ProbabilisticLatentSemanticAnalysis

public ProbabilisticLatentSemanticAnalysis(int requestedRank,
                                           double minimumChange,
                                           Random random)
Creates a new ProbabilisticLatentSemanticAnalysis with the given parameters.

Parameters:
requestedRank - The requested rank. Must be non-negative.
minimumChange - The minimum change in log-likelihood to stop.
random - The random number generator to use.
Method Detail

initializeAlgorithm

protected boolean initializeAlgorithm()
Description copied from class: AbstractAnytimeBatchLearner
Called to initialize the learning algorithm's state based on the data that is stored in the data field.

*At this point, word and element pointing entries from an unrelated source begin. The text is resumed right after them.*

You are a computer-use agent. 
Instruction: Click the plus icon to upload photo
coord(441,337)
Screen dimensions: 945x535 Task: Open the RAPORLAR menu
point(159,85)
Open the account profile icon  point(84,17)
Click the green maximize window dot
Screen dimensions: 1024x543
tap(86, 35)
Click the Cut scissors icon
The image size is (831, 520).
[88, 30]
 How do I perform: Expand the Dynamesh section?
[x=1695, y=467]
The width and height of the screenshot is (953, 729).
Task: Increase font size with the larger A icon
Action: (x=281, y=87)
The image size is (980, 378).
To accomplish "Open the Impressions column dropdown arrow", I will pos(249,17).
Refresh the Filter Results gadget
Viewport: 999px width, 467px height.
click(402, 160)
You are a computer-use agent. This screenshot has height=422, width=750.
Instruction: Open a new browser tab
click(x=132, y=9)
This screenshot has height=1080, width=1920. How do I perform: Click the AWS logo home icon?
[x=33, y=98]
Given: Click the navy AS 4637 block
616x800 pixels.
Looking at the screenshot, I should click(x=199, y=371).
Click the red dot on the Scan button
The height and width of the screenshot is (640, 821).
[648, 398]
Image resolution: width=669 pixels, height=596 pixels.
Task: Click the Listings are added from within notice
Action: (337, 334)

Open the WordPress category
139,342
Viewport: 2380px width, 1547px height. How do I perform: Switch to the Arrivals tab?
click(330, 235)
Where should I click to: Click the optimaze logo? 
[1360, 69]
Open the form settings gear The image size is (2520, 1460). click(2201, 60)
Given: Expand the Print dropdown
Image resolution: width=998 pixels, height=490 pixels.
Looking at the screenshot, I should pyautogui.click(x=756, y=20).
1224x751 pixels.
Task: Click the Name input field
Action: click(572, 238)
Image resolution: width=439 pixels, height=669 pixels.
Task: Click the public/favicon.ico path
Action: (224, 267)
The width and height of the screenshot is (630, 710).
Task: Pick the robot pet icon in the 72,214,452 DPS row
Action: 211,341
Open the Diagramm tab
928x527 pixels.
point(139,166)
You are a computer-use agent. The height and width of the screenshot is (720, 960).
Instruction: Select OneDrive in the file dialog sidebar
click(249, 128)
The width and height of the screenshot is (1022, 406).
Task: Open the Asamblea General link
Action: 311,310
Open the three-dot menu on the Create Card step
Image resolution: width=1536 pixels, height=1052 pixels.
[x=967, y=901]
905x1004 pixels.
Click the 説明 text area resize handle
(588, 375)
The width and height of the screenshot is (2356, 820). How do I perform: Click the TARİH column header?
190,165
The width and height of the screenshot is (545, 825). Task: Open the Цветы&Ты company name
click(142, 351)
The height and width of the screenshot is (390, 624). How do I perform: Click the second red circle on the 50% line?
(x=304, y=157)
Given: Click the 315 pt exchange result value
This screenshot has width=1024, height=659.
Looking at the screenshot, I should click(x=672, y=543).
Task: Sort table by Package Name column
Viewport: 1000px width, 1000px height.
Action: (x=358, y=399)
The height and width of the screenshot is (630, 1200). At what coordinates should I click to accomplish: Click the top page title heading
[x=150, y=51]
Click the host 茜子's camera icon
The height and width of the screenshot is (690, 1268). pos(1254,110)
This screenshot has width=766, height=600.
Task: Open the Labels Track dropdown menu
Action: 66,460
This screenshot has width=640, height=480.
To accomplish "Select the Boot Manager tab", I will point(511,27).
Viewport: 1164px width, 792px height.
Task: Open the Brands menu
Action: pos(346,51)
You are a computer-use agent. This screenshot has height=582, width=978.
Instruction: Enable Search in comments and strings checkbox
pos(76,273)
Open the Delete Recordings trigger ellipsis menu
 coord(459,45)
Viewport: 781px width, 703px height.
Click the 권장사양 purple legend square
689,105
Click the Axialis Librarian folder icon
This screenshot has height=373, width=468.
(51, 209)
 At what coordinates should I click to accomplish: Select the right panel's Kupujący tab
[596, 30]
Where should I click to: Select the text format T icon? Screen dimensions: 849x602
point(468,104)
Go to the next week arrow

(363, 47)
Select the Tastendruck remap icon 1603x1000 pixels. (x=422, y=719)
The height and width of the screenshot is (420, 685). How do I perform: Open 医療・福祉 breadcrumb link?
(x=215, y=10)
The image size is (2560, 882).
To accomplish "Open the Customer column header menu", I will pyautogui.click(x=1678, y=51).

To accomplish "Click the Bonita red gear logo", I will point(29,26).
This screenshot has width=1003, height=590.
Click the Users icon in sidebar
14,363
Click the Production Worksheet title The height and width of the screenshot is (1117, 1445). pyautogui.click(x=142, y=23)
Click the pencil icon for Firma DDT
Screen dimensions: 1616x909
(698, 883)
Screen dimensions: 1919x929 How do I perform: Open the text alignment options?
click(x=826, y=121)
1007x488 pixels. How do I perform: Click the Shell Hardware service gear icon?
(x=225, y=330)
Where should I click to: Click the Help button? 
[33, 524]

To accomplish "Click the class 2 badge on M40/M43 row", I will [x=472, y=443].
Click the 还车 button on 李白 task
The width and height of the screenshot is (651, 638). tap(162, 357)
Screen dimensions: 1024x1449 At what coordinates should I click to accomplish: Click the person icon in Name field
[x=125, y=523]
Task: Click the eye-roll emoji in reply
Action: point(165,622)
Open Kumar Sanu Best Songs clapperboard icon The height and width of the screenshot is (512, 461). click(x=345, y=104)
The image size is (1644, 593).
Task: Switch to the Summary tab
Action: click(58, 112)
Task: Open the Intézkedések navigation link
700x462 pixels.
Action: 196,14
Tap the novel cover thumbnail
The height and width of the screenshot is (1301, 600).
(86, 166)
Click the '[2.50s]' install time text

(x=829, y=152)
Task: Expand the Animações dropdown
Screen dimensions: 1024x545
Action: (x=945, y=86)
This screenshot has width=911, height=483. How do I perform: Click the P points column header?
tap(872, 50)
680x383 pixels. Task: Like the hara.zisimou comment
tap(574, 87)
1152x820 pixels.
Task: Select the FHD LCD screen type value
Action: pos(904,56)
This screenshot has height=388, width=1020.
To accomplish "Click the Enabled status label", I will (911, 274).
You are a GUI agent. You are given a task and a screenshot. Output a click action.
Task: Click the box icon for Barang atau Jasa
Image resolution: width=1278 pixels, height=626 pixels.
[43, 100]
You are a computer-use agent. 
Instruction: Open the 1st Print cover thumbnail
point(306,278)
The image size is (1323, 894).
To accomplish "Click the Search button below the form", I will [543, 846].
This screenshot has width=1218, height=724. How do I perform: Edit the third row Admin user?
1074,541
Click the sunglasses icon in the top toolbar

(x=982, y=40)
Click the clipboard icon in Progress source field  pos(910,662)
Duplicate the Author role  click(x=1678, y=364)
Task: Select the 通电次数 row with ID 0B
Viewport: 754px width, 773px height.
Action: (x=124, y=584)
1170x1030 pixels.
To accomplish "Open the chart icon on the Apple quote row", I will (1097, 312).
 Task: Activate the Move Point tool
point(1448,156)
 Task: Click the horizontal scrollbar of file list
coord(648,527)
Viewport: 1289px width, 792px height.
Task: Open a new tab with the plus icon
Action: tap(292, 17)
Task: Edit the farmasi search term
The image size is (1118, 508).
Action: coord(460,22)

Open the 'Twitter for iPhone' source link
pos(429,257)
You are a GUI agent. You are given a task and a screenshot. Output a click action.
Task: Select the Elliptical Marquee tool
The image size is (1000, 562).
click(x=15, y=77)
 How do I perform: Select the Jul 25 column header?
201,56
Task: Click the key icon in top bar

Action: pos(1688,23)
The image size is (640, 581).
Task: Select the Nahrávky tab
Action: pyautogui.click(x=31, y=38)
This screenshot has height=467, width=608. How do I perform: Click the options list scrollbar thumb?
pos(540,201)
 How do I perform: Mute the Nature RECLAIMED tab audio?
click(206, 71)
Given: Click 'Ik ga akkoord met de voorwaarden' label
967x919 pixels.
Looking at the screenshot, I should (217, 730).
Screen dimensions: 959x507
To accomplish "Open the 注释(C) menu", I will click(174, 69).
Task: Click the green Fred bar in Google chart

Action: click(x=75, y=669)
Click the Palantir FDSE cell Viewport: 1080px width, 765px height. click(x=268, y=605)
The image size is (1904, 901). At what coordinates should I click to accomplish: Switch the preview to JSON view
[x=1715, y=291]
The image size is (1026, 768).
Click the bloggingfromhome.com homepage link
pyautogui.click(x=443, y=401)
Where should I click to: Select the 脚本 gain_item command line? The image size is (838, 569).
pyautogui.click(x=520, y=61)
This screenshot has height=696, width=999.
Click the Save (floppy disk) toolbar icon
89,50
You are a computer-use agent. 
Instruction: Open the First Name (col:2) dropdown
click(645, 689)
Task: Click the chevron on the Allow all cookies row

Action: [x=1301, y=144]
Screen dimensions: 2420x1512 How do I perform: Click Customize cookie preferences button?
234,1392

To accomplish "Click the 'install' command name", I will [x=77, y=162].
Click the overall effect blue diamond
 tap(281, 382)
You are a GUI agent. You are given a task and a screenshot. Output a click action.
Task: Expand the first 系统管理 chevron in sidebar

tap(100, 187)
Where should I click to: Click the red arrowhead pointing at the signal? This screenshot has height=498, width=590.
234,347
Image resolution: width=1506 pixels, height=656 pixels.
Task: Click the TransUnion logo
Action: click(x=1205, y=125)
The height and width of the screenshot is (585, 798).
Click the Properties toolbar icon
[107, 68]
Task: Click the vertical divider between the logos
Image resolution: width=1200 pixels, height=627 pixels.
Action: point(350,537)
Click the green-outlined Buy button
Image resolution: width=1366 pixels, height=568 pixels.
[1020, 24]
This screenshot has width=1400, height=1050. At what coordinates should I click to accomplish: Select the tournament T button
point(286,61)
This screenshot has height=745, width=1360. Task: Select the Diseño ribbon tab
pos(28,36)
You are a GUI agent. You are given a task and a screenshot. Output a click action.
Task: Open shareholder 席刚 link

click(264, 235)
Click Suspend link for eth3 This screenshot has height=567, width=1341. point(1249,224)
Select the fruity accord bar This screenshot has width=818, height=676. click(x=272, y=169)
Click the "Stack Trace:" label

The return value indicates if the algorithm can be run or not based on the initialization.

Specified by:
initializeAlgorithm in class AbstractAnytimeBatchLearner<Collection<? extends Vectorizable>,ProbabilisticLatentSemanticAnalysis.Result>
Returns:
True if the learning algorithm can be run and false if it cannot.

step

protected boolean step()
Description copied from class: AbstractAnytimeBatchLearner
Called to take a single step of the learning algorithm.

Specified by:
step in class AbstractAnytimeBatchLearner<Collection<? extends Vectorizable>,ProbabilisticLatentSemanticAnalysis.Result>
Returns:
True if another step can be taken and false it the algorithm should halt.

cleanupAlgorithm

protected void cleanupAlgorithm()
Description copied from class: AbstractAnytimeBatchLearner
Called to clean up the learning algorithm's state after learning has finished.

Specified by:
cleanupAlgorithm in class AbstractAnytimeBatchLearner<Collection<? extends Vectorizable>,ProbabilisticLatentSemanticAnalysis.Result>

getResult

public ProbabilisticLatentSemanticAnalysis.Result getResult()
Description copied from interface: AnytimeAlgorithm
Gets the current result of the algorithm.

Specified by:
getResult in interface AnytimeAlgorithm<ProbabilisticLatentSemanticAnalysis.Result>
Returns:
Current result of the algorithm.

getRandom

public Random getRandom()
Description copied from interface: Randomized
Gets the random number generator used by this object.

Specified by:
getRandom in interface Randomized
Returns:
The random number generator used by this object.

setRandom

public void setRandom(Random random)
Description copied from interface: Randomized
Sets the random number generator used by this object.

Specified by:
setRandom in interface Randomized
Parameters:
random - The random number generator for this object to use.

getVectorFactory

public VectorFactory<? extends Vector> getVectorFactory()
Gets the vector factory to use.

Specified by:
getVectorFactory in interface VectorFactoryContainer
Returns:
The vector factory to use.

setVectorFactory

public void setVectorFactory(VectorFactory<? extends Vector> vectorFactory)
Sets the vector factory to use.

Parameters:
vectorFactory - The vector factory to use.

getMatrixFactory

public MatrixFactory<? extends Matrix> getMatrixFactory()
Gets the matrix factory to use.

Returns:
The matrix factory to use.

setMatrixFactory

public void setMatrixFactory(MatrixFactory<? extends Matrix> matrixFactory)
Sets the matrix factory to use.

Parameters:
matrixFactory - The matrix factory to use.

getRequestedRank

public int getRequestedRank()
Gets the requested rank to conduct the analysis for. It is the number of latent variables to use.

Returns:
The requested rank. Must be positive.

setRequestedRank

public void setRequestedRank(int requestedRank)
Sets the requested rank to conduct the analysis for. It is the number of latent variables to use.

Parameters:
requestedRank - The requested rank. Must be positive.

getMinimumChange

public double getMinimumChange()
Gets the minimum change in log-likelihood to allow before stopping the algorithm.

Returns:
The minimum change in log-likelihood to allow before stopping. Must be non-negative.

setMinimumChange

public void setMinimumChange(double minimumChange)
Sets the minimum change in log-likelihood to allow before stopping the algorithm.

Parameters:
minimumChange - The minimum change in log-likelihood to allow before stopping. Must be non-negative.